The Museum of Contemporary Art Cleveland (moCa Cleveland) opened its 2026 winter season on January 30 with four exhibitions examining humanity’s relationship to the natural world. The shows draw on Indigenous history, ecological crisis, the transatlantic slave trade, and climate-driven displacement, presenting what the museum describes as “a conversation about our relationship with and within nature, across time, memory, and responsibility.”

“Ohio Now: State of Nature” is a collaborative project between moCa Cleveland and Cincinnati’s Contemporary Arts Center, bringing together 15 Ohio-based artists who work with materials drawn from lived experience to address sustainability, agriculture, food justice, and natural ecology. “Sky Hopinka: The Myth Is Now” presents film, photography, and text by Ho-Chunk/Luiseño artist Sky Hopinka, tracing Indigenous identity through language, memory, and myth. KING COBRA’s “When You Are Between the Devil and the Deep Blue Sea” centers on a large-scale silicone sculpture of a bisected great white shark suspended inside a cage of fluorescent tubes — a memorial to Black Africans who perished or were enslaved during the transatlantic slave trade.

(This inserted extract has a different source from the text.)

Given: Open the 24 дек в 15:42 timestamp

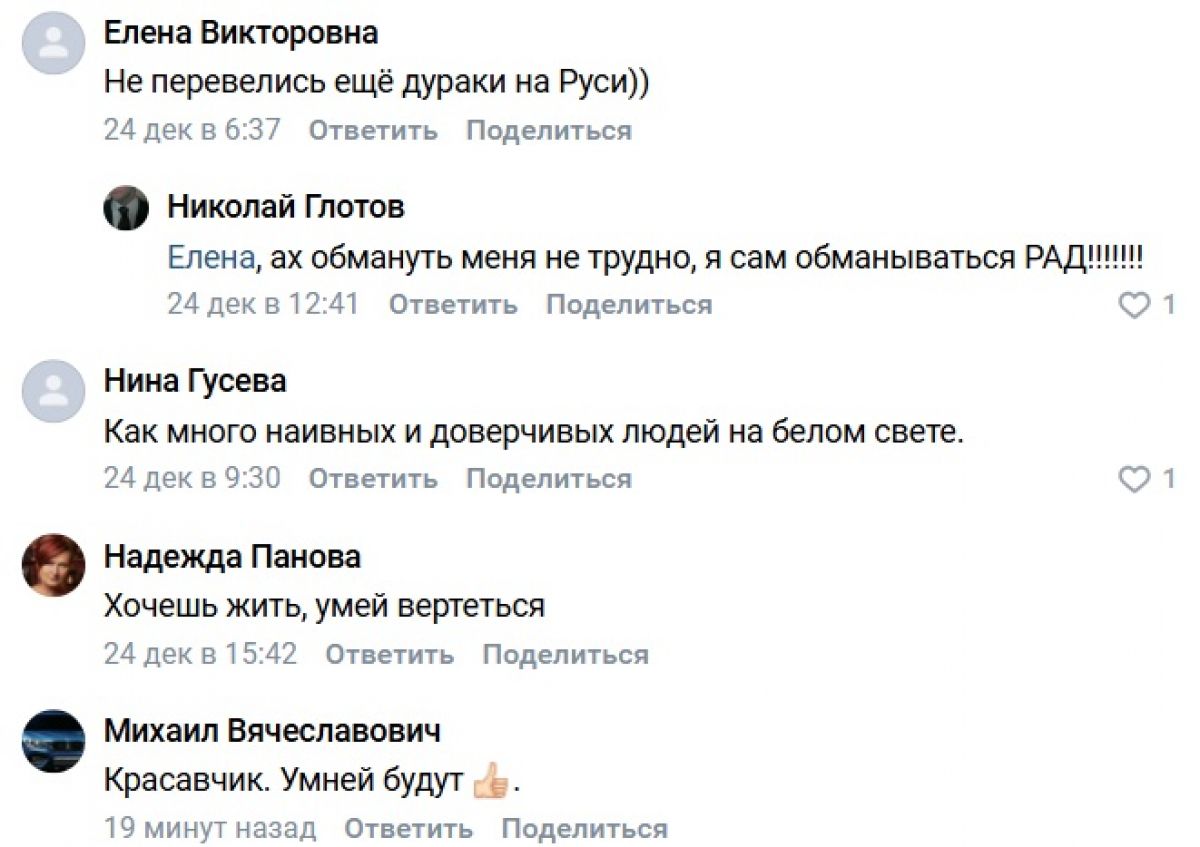Looking at the screenshot, I should [x=201, y=655].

The fourth exhibition, “Homing Instinct: Letting Go of the Shore,” is a 26-minute multi-screen science fiction film installation by filmmaker Lydia Dean Pilcher, based on a short story by writer Dani McClain. Set in a near-future shaped by rising sea levels, the film follows two friends forced to relocate from coastal regions, blending Afrofuturism and emotional realism. In connection with the film, Cleveland’s ThirdSpace Action Lab is activating a ground-floor reading room at the museum focused on science fiction and Afrofuturism.

All four exhibitions remain on view at moCa Cleveland, located in Cleveland’s University Circle neighborhood. Admission details and gallery hours are available through the museum.